-- SOAL LATIHAN --
Salin persis baris-baris dari awal catatan sampai baris yang memuat "center [438, 308].", termasuk baris tersebut.

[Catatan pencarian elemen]
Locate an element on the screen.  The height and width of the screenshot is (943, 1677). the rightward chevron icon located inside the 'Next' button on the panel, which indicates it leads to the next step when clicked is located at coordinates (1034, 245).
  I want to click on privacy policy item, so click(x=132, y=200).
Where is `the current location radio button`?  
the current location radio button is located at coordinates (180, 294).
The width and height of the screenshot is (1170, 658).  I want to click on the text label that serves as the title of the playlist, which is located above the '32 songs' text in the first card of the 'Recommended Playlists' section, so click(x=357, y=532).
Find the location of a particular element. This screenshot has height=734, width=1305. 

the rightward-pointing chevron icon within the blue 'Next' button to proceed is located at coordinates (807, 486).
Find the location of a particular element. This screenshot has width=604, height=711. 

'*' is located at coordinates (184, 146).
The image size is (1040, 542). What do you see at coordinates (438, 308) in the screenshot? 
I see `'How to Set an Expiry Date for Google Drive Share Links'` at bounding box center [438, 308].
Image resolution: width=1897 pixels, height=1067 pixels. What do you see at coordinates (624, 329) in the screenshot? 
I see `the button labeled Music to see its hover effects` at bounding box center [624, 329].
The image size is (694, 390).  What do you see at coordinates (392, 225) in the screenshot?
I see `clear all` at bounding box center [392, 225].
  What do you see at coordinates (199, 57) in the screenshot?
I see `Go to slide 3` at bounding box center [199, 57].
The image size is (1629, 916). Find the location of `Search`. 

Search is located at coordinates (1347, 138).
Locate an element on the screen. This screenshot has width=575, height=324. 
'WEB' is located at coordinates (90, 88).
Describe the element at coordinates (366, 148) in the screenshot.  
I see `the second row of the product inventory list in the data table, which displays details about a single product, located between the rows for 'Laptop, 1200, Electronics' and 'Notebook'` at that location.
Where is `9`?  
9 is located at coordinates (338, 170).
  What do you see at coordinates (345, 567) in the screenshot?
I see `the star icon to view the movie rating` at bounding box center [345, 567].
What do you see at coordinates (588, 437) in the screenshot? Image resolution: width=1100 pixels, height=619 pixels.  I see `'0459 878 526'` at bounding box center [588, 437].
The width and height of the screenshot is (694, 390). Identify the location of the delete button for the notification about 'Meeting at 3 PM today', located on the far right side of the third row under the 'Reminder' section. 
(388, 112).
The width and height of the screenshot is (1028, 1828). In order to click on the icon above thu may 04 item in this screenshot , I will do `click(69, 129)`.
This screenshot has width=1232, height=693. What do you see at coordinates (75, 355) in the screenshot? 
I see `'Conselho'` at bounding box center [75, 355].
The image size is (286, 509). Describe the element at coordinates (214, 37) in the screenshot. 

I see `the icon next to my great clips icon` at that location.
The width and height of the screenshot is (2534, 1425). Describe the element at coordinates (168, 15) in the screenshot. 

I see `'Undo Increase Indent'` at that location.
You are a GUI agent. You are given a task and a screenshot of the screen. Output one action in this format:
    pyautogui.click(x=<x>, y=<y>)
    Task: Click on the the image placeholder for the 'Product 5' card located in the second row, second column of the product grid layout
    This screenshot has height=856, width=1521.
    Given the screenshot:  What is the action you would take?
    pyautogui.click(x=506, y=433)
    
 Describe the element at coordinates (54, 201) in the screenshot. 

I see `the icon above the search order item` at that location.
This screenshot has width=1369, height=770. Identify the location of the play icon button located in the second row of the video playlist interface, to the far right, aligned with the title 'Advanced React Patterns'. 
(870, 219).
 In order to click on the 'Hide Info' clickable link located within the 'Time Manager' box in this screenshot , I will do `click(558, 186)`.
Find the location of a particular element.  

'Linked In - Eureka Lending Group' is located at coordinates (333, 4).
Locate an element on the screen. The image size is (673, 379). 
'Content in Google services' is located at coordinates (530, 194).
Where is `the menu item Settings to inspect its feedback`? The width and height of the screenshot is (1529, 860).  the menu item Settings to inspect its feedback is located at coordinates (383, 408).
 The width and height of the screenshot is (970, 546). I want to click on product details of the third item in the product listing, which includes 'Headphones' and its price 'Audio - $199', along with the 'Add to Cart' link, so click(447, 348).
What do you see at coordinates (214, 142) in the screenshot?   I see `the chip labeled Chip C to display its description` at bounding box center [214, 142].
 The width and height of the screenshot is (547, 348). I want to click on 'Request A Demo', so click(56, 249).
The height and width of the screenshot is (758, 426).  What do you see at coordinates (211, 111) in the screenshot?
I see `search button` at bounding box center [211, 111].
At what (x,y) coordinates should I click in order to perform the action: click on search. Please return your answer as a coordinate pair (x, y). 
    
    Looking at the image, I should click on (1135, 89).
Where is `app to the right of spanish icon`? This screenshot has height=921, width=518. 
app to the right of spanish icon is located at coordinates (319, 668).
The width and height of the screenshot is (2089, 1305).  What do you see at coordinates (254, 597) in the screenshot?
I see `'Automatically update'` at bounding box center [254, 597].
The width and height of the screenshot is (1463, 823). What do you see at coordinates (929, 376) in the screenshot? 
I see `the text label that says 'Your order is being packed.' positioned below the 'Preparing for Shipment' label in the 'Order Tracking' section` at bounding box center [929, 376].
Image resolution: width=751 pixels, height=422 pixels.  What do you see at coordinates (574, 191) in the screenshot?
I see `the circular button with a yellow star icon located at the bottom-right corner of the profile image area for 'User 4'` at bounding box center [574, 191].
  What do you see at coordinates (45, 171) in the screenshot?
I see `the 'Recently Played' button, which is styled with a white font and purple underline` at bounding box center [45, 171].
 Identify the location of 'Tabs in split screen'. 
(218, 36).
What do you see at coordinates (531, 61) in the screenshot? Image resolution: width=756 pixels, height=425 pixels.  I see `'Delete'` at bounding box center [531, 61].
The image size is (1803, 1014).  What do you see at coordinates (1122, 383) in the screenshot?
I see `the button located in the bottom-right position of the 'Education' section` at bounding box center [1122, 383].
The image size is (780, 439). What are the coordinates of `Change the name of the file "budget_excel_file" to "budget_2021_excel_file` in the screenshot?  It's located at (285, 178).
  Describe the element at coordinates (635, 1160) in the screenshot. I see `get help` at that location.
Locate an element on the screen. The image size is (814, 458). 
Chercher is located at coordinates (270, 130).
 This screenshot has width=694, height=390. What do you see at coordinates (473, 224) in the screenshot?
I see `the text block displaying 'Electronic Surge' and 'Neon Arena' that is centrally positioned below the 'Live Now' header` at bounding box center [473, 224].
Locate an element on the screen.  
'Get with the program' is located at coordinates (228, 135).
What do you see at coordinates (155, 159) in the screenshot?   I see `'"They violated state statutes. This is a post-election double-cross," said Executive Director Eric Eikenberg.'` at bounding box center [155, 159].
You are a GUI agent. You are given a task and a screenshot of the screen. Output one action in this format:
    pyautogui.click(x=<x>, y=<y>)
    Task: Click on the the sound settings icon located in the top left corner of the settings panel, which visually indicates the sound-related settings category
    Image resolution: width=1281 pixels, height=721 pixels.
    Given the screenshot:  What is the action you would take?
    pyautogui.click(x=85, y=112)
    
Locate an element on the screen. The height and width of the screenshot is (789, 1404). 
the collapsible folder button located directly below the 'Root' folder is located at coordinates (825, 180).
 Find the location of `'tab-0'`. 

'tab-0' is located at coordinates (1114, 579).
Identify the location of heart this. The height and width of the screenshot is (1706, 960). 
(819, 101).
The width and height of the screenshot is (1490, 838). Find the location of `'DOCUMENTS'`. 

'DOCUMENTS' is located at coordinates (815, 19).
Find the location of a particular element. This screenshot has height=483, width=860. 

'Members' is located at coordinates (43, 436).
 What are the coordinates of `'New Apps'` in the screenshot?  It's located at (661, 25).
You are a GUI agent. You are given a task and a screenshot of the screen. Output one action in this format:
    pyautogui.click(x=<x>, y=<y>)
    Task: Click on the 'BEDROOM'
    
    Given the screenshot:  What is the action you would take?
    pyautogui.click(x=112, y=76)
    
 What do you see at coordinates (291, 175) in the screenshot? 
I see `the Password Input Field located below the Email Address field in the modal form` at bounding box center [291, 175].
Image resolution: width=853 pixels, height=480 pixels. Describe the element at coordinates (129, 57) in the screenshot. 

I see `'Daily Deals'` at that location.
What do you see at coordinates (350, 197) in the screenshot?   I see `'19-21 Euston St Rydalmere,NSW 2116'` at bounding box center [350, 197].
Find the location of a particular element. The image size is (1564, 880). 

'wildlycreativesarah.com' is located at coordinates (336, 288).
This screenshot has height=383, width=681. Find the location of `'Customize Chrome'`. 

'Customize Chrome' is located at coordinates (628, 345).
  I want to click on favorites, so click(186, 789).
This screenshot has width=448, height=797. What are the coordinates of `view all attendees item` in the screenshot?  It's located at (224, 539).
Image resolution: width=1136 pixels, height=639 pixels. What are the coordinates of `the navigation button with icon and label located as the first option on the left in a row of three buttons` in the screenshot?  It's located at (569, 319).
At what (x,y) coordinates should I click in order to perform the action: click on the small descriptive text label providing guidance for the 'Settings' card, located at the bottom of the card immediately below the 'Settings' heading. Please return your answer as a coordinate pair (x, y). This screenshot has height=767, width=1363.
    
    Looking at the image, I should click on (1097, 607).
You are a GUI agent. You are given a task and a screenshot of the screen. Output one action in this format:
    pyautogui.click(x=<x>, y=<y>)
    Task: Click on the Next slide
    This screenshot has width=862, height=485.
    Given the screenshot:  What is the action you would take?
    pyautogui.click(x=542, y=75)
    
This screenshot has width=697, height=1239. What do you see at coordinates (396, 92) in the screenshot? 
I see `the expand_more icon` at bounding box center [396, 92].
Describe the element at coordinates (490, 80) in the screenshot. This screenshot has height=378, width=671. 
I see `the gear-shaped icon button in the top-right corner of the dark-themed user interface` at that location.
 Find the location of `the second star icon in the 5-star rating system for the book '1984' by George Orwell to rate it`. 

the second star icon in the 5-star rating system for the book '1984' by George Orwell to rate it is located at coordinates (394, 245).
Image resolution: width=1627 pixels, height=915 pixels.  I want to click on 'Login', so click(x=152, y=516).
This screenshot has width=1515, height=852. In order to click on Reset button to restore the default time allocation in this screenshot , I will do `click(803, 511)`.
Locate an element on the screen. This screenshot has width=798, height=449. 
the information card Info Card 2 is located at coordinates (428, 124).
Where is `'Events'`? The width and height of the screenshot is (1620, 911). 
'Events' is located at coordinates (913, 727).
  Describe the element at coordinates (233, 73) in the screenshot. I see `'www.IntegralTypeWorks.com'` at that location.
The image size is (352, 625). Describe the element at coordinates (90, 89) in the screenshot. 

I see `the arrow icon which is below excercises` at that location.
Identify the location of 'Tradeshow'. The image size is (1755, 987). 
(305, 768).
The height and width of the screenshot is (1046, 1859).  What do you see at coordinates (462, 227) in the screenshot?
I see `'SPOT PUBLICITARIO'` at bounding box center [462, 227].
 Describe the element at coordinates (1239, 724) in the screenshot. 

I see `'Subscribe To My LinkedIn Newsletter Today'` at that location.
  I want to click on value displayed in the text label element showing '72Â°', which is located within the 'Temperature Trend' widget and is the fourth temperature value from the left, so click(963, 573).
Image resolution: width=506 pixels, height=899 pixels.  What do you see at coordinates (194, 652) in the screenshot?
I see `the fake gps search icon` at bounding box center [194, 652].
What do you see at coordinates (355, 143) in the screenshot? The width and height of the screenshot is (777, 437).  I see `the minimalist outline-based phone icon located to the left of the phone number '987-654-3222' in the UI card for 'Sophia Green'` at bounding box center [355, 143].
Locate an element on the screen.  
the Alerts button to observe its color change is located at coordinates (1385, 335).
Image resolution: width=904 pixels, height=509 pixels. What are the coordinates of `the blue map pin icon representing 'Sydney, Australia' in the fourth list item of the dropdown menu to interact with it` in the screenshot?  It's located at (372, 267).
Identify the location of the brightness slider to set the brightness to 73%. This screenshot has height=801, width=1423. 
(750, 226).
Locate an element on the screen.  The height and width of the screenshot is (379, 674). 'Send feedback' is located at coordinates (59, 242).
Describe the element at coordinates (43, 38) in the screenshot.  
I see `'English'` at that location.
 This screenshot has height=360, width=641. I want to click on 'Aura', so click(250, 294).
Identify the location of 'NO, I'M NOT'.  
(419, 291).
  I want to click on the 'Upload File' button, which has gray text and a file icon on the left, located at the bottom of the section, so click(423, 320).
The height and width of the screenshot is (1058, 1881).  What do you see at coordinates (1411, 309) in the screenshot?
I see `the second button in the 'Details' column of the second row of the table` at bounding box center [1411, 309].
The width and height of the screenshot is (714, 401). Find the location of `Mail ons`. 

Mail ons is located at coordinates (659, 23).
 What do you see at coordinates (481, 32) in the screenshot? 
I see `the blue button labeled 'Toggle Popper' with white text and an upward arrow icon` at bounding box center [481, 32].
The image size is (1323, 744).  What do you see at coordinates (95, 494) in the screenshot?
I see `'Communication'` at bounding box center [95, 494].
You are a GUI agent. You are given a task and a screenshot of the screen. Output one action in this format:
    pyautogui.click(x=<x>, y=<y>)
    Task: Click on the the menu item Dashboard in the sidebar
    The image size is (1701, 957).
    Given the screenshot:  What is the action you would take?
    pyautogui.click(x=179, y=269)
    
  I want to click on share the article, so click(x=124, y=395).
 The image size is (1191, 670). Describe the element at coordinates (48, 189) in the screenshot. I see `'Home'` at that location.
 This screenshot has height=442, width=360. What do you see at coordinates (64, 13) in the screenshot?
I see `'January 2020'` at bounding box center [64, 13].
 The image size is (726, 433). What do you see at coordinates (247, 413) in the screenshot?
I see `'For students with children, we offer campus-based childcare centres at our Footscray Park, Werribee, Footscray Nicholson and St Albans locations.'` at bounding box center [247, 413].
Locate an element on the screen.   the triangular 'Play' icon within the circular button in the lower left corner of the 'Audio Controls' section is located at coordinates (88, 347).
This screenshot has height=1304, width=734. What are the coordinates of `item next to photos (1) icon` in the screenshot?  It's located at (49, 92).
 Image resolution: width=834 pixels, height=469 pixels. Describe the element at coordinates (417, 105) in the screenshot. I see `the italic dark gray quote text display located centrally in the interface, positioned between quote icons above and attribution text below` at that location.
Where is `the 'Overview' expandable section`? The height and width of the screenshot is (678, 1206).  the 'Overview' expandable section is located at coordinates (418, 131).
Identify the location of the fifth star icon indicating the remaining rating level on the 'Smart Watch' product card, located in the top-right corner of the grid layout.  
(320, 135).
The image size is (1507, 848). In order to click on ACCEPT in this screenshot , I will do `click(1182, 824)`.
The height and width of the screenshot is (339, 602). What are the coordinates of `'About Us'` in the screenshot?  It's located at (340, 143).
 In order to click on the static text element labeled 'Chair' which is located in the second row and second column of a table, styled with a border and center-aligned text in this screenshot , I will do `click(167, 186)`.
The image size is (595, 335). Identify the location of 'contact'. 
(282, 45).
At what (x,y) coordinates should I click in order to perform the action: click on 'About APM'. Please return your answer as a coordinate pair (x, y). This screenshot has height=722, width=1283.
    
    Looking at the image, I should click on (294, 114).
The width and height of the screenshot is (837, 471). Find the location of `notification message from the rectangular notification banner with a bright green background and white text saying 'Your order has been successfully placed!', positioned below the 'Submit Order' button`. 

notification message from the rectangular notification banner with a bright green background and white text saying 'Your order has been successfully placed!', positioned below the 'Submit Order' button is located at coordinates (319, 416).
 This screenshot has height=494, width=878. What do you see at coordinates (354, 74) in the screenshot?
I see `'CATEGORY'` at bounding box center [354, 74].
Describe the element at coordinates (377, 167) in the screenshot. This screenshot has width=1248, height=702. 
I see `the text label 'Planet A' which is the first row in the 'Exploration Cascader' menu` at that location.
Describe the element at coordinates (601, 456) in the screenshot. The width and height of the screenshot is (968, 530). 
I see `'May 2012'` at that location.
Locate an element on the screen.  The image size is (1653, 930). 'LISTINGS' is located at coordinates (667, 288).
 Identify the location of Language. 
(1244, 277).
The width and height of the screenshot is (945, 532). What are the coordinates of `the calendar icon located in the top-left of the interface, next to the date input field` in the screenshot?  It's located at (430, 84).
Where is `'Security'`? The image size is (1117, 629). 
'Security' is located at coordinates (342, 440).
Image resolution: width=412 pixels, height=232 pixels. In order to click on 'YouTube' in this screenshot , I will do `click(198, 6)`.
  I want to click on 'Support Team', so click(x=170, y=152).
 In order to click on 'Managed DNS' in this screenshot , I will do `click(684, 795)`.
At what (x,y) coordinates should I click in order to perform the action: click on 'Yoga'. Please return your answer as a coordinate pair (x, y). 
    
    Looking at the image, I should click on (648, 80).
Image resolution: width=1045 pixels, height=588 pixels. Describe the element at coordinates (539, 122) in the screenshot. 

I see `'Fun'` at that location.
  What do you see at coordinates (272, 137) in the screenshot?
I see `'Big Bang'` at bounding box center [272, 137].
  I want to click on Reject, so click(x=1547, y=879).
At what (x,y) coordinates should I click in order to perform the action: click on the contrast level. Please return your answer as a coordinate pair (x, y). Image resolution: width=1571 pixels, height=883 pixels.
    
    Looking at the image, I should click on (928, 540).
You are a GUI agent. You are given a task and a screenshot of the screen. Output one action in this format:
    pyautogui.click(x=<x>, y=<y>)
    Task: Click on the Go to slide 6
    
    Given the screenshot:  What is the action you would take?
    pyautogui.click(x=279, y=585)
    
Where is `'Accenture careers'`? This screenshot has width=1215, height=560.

-- JAWABAN LATIHAN --
Locate an element on the screen.  The height and width of the screenshot is (943, 1677). the rightward chevron icon located inside the 'Next' button on the panel, which indicates it leads to the next step when clicked is located at coordinates (1034, 245).
  I want to click on privacy policy item, so click(x=132, y=200).
Where is `the current location radio button`?  
the current location radio button is located at coordinates (180, 294).
The width and height of the screenshot is (1170, 658).  I want to click on the text label that serves as the title of the playlist, which is located above the '32 songs' text in the first card of the 'Recommended Playlists' section, so click(x=357, y=532).
Find the location of a particular element. This screenshot has height=734, width=1305. 

the rightward-pointing chevron icon within the blue 'Next' button to proceed is located at coordinates (807, 486).
Find the location of a particular element. This screenshot has width=604, height=711. 

'*' is located at coordinates (184, 146).
The image size is (1040, 542). What do you see at coordinates (438, 308) in the screenshot? 
I see `'How to Set an Expiry Date for Google Drive Share Links'` at bounding box center [438, 308].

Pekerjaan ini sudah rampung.